(Source data)
○ ○ ○ ○ ○
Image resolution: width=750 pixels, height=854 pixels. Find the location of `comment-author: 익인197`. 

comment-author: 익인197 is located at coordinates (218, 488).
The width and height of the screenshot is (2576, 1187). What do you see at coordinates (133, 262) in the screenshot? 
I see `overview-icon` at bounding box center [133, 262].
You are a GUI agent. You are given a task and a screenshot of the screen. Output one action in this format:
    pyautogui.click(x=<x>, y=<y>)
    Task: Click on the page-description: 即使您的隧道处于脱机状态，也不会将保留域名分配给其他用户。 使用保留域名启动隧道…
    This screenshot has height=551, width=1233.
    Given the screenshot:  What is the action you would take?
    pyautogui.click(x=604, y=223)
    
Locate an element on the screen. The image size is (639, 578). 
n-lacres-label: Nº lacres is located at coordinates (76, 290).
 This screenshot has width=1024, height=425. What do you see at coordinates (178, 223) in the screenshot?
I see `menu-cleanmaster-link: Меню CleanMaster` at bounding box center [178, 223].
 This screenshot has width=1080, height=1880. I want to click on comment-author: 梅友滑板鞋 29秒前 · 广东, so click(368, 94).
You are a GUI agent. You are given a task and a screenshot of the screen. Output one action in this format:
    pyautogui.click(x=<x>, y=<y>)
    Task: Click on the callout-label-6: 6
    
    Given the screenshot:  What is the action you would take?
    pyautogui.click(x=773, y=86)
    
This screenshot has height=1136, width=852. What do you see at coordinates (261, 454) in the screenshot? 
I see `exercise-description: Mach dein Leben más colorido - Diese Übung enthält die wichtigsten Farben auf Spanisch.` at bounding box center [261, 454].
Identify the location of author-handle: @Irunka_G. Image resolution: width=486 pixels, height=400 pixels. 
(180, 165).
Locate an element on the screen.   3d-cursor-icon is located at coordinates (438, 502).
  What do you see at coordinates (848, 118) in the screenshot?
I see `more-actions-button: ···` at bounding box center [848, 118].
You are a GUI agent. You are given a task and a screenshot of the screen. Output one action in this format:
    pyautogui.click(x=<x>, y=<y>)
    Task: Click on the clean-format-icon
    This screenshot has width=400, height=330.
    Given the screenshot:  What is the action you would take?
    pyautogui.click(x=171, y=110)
○ ○ ○ ○ ○
§ What the exercise asks: Rewrite the lines of the records from the one containing "Locate an element on the screen. The" through the one containing "This screenshot has width=1024, height=425." as a numbered list, leaving out any blank lines.

§ Exercise result:
1. Locate an element on the screen. The image size is (639, 578). 
2. n-lacres-label: Nº lacres is located at coordinates (76, 290).
3.  This screenshot has width=1024, height=425. What do you see at coordinates (178, 223) in the screenshot?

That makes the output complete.